§ **THE TASK**
Can you copy every line of the records below word for word, leaving the pictures out of your answer?
○ ○ ○
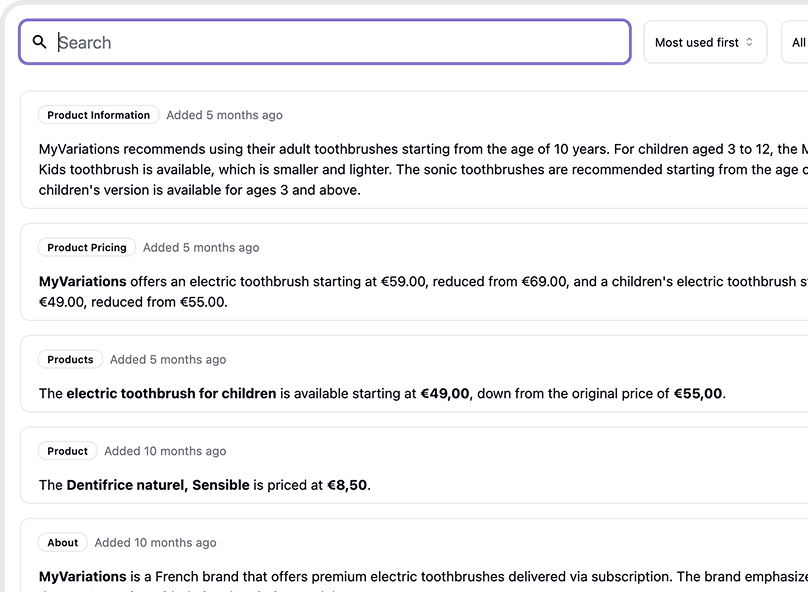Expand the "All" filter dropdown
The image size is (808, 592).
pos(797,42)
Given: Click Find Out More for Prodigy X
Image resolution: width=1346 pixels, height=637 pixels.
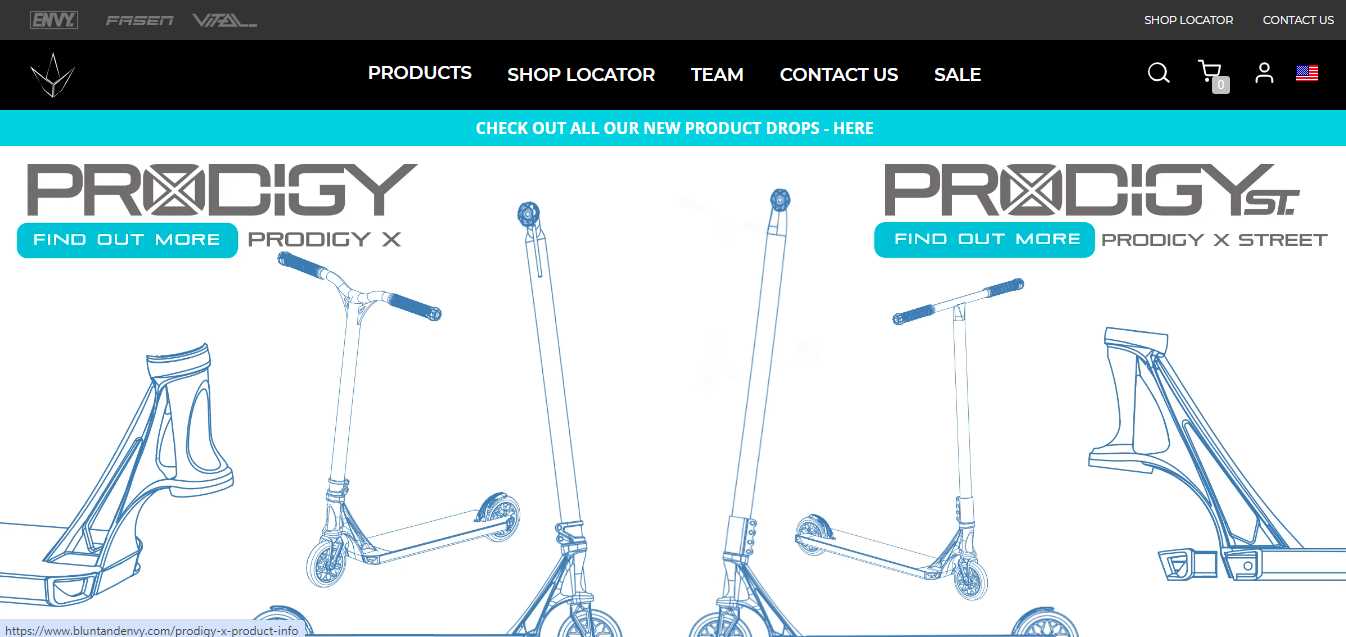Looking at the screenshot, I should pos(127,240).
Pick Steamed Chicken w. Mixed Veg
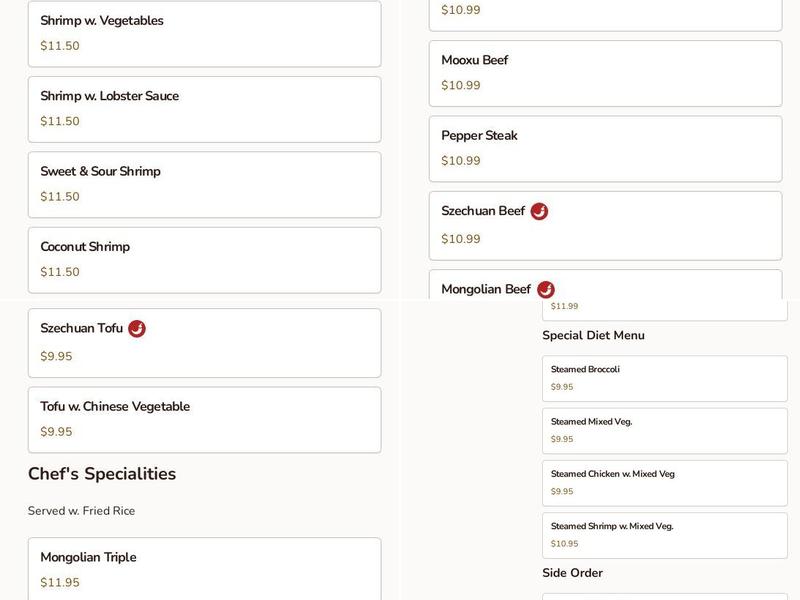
○ ○ ○
§ **TASK ANSWER**
Expand the "All" filter dropdown
The image size is (808, 592).
pos(797,42)
Given: Click Find Out More for Prodigy X
Image resolution: width=1346 pixels, height=637 pixels.
Looking at the screenshot, I should pos(127,240).
Pick Steamed Chicken w. Mixed Veg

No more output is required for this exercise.